Posted by Syed Wasti <md...@hotmail.com>.
Thank you Allen.
So, is it fair to assume that if I have smaller block size (64 MB), then my blocks are distributed across more datanodes and because my blocks are around more datanodes, then my map jobs should also run on different datanodes and becuase the maps size will be smaller, it should execute faster using less resources. 
Should this work this way ? or is there any algorithm on how the blocks should be distributed across the datanodes and where should the replication copies should go ?

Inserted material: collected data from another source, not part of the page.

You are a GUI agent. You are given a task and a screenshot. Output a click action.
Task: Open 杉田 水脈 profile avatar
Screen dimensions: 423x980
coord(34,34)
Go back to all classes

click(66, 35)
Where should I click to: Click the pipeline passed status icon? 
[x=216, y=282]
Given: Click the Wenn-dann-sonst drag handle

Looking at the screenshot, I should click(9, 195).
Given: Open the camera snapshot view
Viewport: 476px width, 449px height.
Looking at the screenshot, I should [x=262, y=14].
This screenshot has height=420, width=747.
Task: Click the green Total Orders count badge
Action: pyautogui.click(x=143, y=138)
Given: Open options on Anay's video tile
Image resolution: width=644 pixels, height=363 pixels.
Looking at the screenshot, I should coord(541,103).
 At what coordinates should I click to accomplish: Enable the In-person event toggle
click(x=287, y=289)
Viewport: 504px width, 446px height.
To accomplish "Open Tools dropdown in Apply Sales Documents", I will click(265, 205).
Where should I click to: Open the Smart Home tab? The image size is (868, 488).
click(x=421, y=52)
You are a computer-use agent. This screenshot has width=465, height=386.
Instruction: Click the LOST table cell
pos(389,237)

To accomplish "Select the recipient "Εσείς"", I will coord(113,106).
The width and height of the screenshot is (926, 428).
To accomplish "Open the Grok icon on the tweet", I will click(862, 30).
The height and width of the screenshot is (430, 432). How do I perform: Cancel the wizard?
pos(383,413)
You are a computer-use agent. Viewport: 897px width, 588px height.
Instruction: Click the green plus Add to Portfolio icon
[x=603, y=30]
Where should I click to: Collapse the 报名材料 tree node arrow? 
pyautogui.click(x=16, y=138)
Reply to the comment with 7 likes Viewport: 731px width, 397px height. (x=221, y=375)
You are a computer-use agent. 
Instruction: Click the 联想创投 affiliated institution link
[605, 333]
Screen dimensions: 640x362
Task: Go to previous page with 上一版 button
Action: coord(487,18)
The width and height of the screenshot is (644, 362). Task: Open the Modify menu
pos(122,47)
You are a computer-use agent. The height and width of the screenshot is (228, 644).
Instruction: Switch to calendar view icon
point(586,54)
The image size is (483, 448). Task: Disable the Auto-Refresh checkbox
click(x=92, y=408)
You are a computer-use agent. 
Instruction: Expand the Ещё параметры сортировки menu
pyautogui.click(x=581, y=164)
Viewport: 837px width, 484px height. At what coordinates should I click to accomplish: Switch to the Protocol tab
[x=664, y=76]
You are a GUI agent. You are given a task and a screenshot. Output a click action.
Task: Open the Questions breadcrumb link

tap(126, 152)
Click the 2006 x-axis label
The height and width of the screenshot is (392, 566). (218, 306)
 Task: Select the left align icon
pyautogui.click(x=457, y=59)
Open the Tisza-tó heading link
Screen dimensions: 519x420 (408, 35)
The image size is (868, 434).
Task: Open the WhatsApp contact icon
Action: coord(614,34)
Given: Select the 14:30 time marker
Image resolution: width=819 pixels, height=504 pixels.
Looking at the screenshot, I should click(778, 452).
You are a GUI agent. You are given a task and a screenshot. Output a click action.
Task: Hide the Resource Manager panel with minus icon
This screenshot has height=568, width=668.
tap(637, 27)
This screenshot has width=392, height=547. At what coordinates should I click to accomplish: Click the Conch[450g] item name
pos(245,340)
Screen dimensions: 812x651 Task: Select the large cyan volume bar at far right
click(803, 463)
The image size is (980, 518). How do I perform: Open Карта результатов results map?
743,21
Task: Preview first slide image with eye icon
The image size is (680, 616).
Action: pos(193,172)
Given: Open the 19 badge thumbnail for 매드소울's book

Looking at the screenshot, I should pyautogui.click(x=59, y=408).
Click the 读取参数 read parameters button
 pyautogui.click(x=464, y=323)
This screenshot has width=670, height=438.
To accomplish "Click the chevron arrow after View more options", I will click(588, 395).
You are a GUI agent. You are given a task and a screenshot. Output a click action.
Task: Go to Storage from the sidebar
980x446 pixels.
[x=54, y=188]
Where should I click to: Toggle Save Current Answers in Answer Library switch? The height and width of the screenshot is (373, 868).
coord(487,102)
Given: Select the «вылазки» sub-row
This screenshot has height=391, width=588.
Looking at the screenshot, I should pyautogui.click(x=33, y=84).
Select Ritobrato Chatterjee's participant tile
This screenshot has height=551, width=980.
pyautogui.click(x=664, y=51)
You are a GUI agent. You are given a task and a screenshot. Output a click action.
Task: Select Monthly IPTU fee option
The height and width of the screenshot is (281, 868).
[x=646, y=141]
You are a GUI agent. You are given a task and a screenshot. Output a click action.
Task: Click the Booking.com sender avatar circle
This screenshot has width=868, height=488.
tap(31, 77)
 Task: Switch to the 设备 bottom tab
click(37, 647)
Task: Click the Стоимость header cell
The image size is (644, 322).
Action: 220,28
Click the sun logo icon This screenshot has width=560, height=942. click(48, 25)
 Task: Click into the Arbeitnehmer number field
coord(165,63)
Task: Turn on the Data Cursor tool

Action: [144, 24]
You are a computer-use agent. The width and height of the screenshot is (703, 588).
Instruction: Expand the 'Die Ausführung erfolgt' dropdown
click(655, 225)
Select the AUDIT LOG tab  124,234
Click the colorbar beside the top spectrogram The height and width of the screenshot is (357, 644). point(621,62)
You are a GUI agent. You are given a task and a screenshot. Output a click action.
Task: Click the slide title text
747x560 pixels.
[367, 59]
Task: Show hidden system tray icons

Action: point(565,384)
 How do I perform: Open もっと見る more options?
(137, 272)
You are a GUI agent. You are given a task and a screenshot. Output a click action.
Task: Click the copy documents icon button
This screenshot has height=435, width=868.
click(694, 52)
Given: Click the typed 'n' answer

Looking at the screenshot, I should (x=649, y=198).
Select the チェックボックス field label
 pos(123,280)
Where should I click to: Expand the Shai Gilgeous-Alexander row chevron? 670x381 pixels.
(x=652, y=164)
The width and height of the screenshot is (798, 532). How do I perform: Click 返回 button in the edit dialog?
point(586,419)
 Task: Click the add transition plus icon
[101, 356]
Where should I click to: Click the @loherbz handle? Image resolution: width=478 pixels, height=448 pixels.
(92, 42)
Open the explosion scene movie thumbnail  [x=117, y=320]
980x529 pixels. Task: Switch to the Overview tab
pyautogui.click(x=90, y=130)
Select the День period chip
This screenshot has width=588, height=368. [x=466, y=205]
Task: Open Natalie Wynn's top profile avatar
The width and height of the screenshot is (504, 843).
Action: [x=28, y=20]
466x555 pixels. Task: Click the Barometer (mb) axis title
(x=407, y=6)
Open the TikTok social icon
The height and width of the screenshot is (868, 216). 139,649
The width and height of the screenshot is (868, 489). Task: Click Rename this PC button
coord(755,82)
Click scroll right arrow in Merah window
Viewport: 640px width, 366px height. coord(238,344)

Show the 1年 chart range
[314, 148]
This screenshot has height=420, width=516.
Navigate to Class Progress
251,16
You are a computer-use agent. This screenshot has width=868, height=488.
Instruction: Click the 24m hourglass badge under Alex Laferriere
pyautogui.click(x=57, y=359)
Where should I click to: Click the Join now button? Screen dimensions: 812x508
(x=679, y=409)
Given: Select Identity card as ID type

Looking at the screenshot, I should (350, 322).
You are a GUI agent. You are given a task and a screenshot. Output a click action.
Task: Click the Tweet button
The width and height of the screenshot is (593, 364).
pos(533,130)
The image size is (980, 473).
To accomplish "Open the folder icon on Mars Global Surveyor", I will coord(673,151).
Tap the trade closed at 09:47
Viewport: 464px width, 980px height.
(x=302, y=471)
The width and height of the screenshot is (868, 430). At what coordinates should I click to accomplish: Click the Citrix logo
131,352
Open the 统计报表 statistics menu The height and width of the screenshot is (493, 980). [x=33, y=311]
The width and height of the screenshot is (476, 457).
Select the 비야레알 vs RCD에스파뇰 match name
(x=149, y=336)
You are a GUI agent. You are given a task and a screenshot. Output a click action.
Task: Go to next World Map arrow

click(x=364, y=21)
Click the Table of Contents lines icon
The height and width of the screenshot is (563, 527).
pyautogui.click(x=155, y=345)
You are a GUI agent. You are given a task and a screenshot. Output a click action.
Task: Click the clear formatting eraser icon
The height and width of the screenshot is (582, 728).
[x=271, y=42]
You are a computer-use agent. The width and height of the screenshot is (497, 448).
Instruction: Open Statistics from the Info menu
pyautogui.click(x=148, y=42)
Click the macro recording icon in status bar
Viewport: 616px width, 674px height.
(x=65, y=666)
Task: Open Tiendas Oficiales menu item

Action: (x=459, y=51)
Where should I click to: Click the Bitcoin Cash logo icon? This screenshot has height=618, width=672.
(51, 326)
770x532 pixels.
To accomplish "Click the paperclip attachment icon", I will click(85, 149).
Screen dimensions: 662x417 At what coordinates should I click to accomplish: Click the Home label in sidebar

Lets say, I have a file of 640 MB and a cluster with 5 datanodes and configured the block size to be 64 MB. How will this be distributed ? 

Regards
Syed Wasti

> From: awittenauer@linkedin.com
> To: general@hadoop.apache.org
> Subject: Re: Data Block Size ?
> Date: Thu, 15 Jul 2010 18:49:04 +0000
> 
> 
> On Jul 15, 2010, at 11:40 AM, Syed Wasti wrote:
> 
> > Will it matter what the data block size is ? 
> 
> Yes.
> 
> > It is recommended to have a block size of 64 MB, but if we want to have the data block size to 128 MB, should this effect the performance ?
> 
> Yes.
> 
> FWIW, we run with 128MB.
> 
> > Does the size of the map jobs created on each datanodes in anyway depend the block size ?
> 
> Yes.
> 
> Unless told otherwise, Hadoop will generally use the # of maps == # of blocks.  So if you have fewer blocks to process, you'll have fewer maps to do more work.  This is not necessarily a bad thing; it all depends upon your workload, size of grid, etc.
> 
 		 	   		  

Re: Data Block Size ?

Posted by Allen Wittenauer <aw...@linkedin.com>.
On Jul 15, 2010, at 11:40 AM, Syed Wasti wrote:

> Will it matter what the data block size is ? 

Yes.

> It is recommended to have a block size of 64 MB, but if we want to have the data block size to 128 MB, should this effect the performance ?

Yes.

FWIW, we run with 128MB.

> Does the size of the map jobs created on each datanodes in anyway depend the block size ?

Yes.

Unless told otherwise, Hadoop will generally use the # of maps == # of blocks.  So if you have fewer blocks to process, you'll have fewer maps to do more work.  This is not necessarily a bad thing; it all depends upon your workload, size of grid, etc.